┏━━
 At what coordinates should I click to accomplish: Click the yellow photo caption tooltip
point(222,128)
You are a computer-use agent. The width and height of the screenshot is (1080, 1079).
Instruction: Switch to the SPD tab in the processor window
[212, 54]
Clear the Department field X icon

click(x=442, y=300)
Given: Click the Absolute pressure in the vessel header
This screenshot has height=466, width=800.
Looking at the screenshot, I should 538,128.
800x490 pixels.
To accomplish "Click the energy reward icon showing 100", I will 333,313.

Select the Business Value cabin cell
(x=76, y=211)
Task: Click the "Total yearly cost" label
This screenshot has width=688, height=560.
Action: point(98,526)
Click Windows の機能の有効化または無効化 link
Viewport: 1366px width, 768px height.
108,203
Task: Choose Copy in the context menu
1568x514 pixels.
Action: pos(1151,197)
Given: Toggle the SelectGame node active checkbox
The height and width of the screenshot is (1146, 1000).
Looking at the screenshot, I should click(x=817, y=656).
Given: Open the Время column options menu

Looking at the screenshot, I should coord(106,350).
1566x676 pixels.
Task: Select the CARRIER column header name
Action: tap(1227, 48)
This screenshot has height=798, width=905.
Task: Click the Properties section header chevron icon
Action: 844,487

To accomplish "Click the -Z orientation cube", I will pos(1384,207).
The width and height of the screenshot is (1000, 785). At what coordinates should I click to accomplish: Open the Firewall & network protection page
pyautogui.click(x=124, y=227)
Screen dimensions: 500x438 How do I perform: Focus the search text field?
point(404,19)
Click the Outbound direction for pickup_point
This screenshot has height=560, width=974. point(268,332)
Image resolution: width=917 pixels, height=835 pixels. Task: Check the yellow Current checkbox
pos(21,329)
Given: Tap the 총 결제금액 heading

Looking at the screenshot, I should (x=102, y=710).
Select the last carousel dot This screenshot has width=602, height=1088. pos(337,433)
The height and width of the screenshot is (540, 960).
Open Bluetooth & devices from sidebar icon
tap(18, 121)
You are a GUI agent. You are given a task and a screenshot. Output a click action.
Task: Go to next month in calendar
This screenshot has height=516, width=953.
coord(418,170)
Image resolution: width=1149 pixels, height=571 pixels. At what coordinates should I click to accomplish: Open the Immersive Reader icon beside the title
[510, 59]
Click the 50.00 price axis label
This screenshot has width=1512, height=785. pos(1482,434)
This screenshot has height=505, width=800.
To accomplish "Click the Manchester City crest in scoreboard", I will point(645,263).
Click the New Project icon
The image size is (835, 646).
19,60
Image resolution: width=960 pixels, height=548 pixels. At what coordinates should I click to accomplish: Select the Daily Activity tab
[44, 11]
┗━━
→ **TASK TO COMPLETE**
Exactly as they stand above, write out all the entries again.

→ **REPLY TO THE TASK**
 At what coordinates should I click to accomplish: Click the yellow photo caption tooltip
point(222,128)
You are a computer-use agent. The width and height of the screenshot is (1080, 1079).
Instruction: Switch to the SPD tab in the processor window
[212, 54]
Clear the Department field X icon

click(x=442, y=300)
Given: Click the Absolute pressure in the vessel header
This screenshot has height=466, width=800.
Looking at the screenshot, I should 538,128.
800x490 pixels.
To accomplish "Click the energy reward icon showing 100", I will 333,313.

Select the Business Value cabin cell
(x=76, y=211)
Task: Click the "Total yearly cost" label
This screenshot has width=688, height=560.
Action: point(98,526)
Click Windows の機能の有効化または無効化 link
Viewport: 1366px width, 768px height.
108,203
Task: Choose Copy in the context menu
1568x514 pixels.
Action: pos(1151,197)
Given: Toggle the SelectGame node active checkbox
The height and width of the screenshot is (1146, 1000).
Looking at the screenshot, I should click(x=817, y=656).
Given: Open the Время column options menu

Looking at the screenshot, I should coord(106,350).
1566x676 pixels.
Task: Select the CARRIER column header name
Action: tap(1227, 48)
This screenshot has height=798, width=905.
Task: Click the Properties section header chevron icon
Action: 844,487

To accomplish "Click the -Z orientation cube", I will pos(1384,207).
The width and height of the screenshot is (1000, 785). At what coordinates should I click to accomplish: Open the Firewall & network protection page
pyautogui.click(x=124, y=227)
Screen dimensions: 500x438 How do I perform: Focus the search text field?
point(404,19)
Click the Outbound direction for pickup_point
This screenshot has height=560, width=974. point(268,332)
Image resolution: width=917 pixels, height=835 pixels. Task: Check the yellow Current checkbox
pos(21,329)
Given: Tap the 총 결제금액 heading

Looking at the screenshot, I should (x=102, y=710).
Select the last carousel dot This screenshot has width=602, height=1088. pos(337,433)
The height and width of the screenshot is (540, 960).
Open Bluetooth & devices from sidebar icon
tap(18, 121)
You are a GUI agent. You are given a task and a screenshot. Output a click action.
Task: Go to next month in calendar
This screenshot has height=516, width=953.
coord(418,170)
Image resolution: width=1149 pixels, height=571 pixels. At what coordinates should I click to accomplish: Open the Immersive Reader icon beside the title
[510, 59]
Click the 50.00 price axis label
This screenshot has width=1512, height=785. pos(1482,434)
This screenshot has height=505, width=800.
To accomplish "Click the Manchester City crest in scoreboard", I will point(645,263).
Click the New Project icon
The image size is (835, 646).
19,60
Image resolution: width=960 pixels, height=548 pixels. At what coordinates should I click to accomplish: Select the Daily Activity tab
[44, 11]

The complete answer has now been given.